Figure 2a,b shows the logarithmic relationship between D₉₀ and GT values, i.e., the result of image analysis. The GT value on the horizontal axis is the product of the agitation strength (shear rate) G value and the elapsed time. D₉₀ increased following a power-law relationship with GT, and then decreased after a certain point around 13,000 GT value. This trend was also observed in other test conditions. The floc growth stage and the breakup and rearrangement stage were clearly separated by a certain GT value.

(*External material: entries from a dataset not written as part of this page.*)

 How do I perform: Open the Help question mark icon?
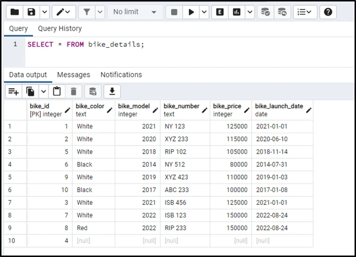point(328,12)
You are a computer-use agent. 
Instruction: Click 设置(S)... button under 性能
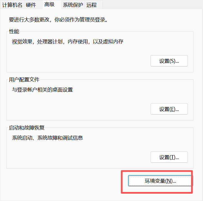[x=169, y=61]
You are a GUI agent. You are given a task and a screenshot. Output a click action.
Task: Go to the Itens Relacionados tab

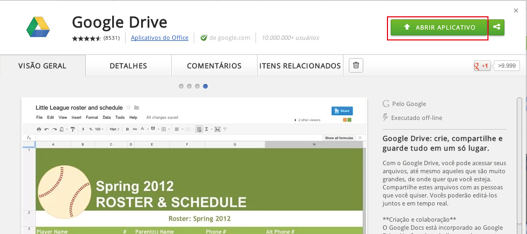coord(300,66)
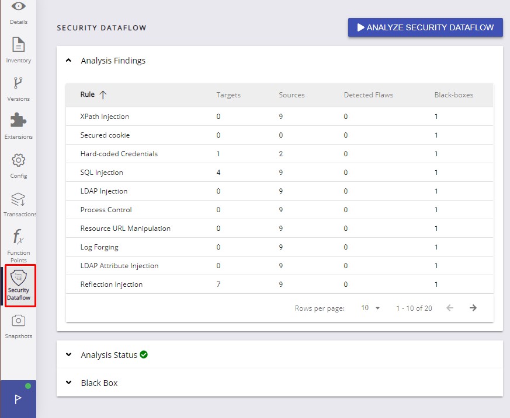This screenshot has height=418, width=510.
Task: Go to next page of findings
Action: [473, 308]
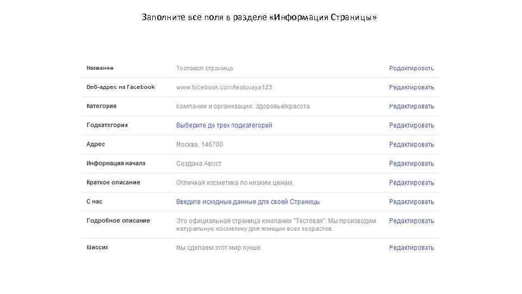Click Редактировать beside Информация начала
The image size is (522, 294).
(x=411, y=163)
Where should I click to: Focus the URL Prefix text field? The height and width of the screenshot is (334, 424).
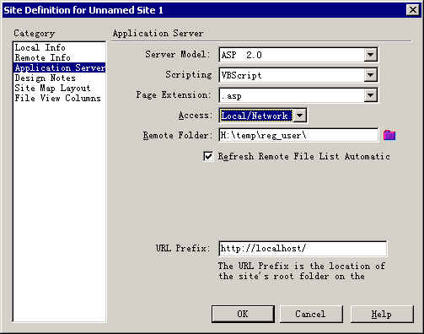coord(303,249)
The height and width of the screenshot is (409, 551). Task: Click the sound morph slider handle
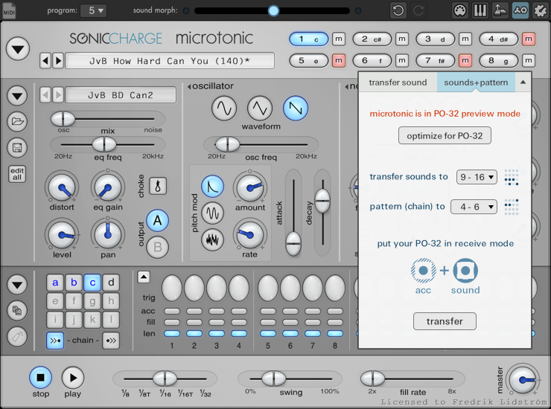click(x=273, y=10)
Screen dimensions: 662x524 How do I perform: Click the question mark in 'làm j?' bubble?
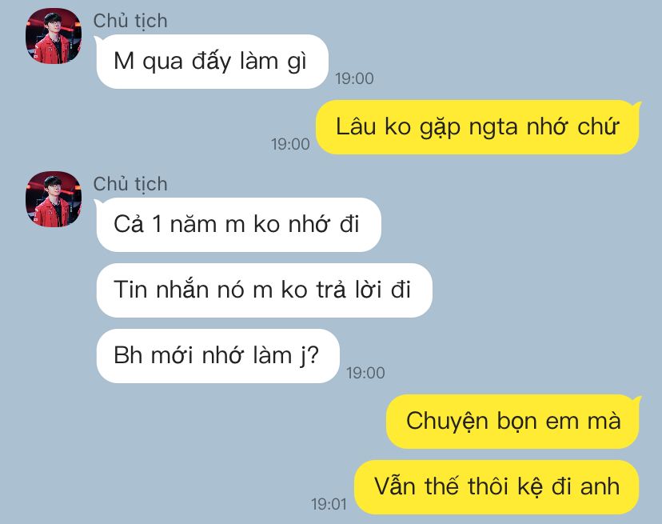(x=313, y=356)
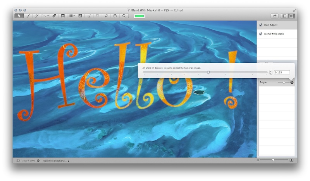
Task: Toggle the right sidebar panel view
Action: click(291, 16)
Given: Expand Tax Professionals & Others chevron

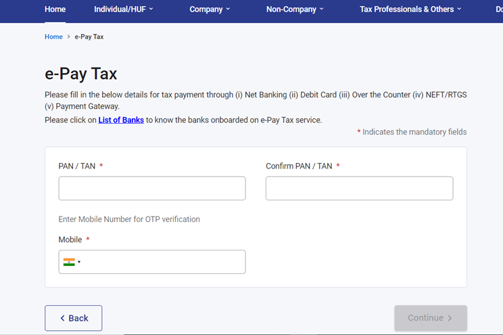Looking at the screenshot, I should (459, 9).
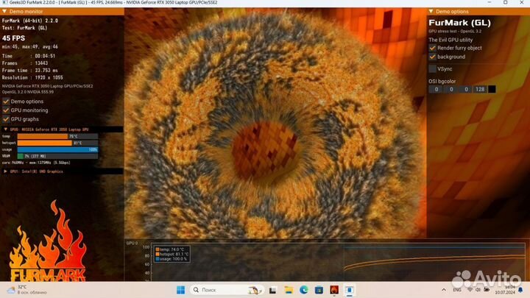Toggle the GPU monitoring checkbox
Viewport: 530px width, 298px height.
(7, 110)
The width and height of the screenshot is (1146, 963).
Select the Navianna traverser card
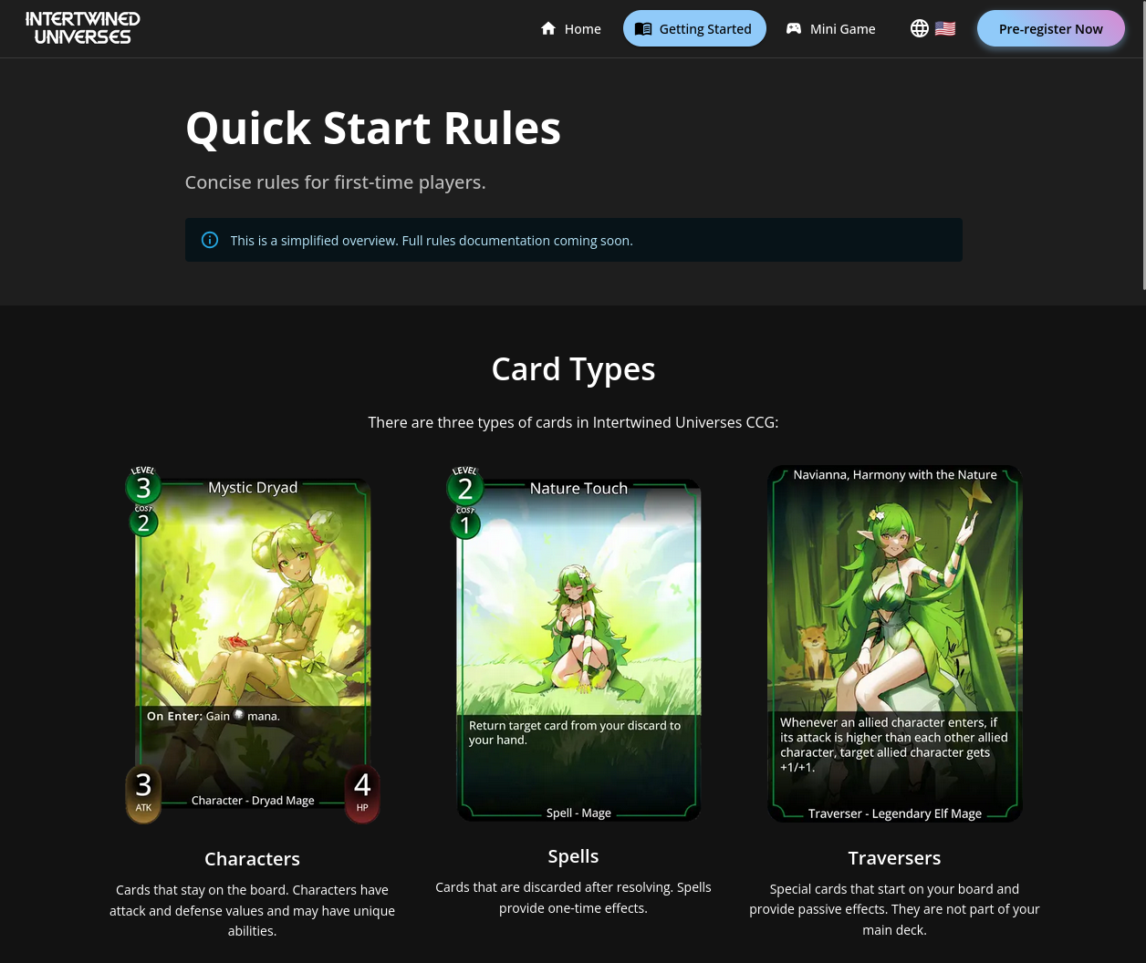(x=895, y=644)
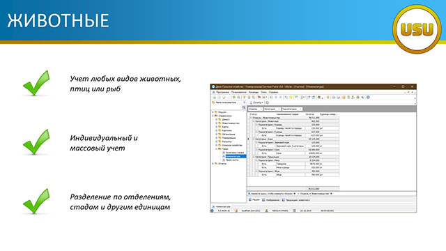Click the red circle icon beside Отчеты
This screenshot has height=251, width=446.
267,102
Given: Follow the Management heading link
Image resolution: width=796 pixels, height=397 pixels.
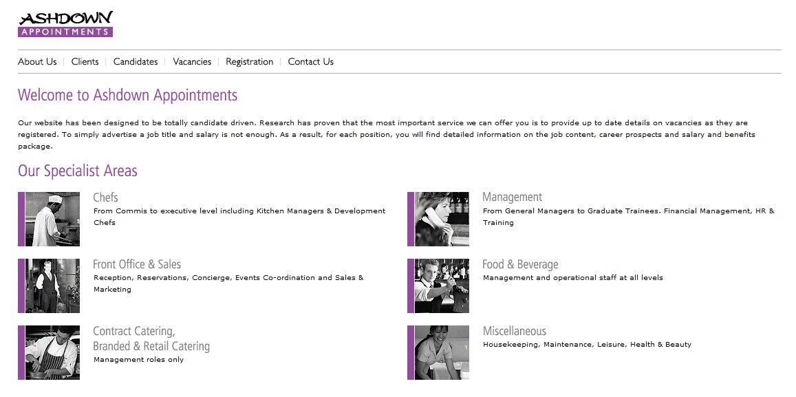Looking at the screenshot, I should pos(512,197).
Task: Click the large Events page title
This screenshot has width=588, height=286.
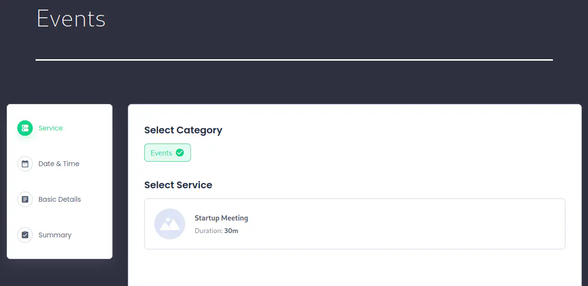Action: (71, 19)
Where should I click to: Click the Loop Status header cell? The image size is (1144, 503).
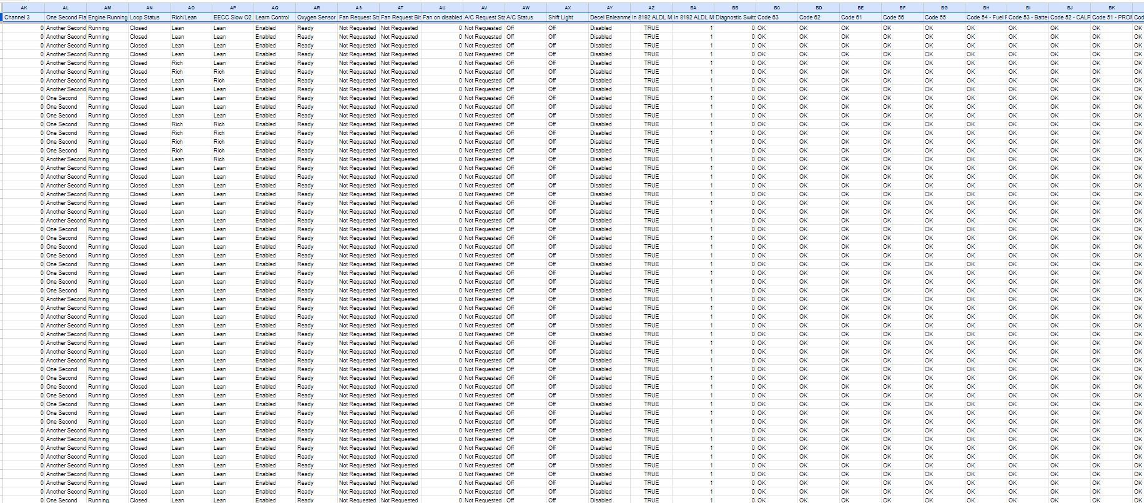click(149, 17)
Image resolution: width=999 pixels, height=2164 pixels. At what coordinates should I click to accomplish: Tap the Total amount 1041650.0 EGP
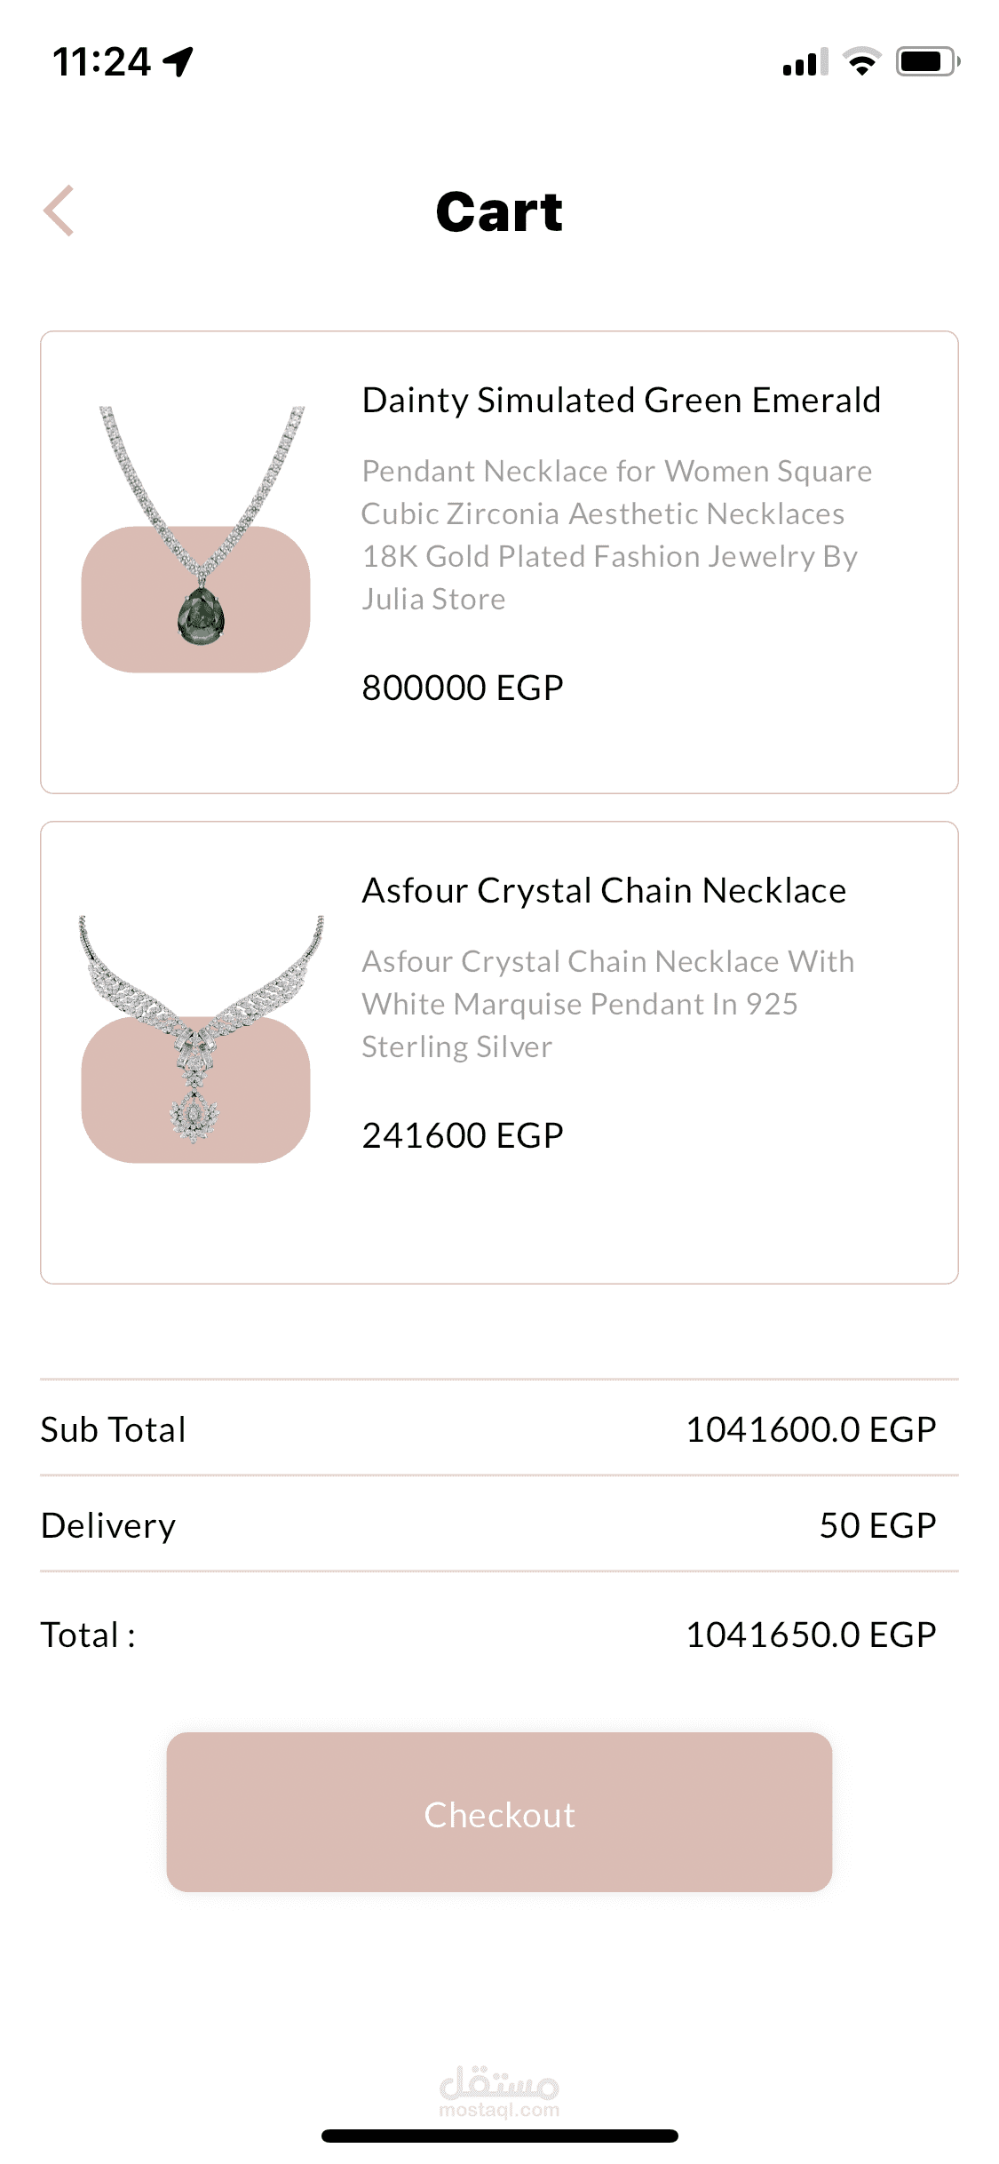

2.2. Floc Growth and Breakup/Rearrengement Stages

All data from Figure 1 and Figure 2 were classified into floc structure growth stage and breakup/rearrangement stage, regardless of the G value (shear rate) and ALT ratio. The boundary between growth and breakup was around GT = 13,000. Breakup was also evident, as small particles occurred after the appearance of the largest diameter. As the shear force continued to be applied, the floc diameter began to decrease, and the maximum diameter remained inconsistent. Near the maximum diameter, the floc became an irregularly shaped bulky floc, which then became compact. The flocs were spherical and exhibited compacting, and a peak existed at circularity 1. The double peaks were more clearly visible in the 160 rpm condition. Therefore, it is reasonable to divide the discussion into two phases: the floc structure growth stage and the breakup and rearrangement stage.

2.2.1. Evaluation of Growth Stage

In every case, the relationship between D₉₀ and GT can be approximated by applying a scaling law. The general floc diameter D_f is a function of the G value in the growth stage [9,15]:

$$D_f\approx G^{-0.5}.$$

(1)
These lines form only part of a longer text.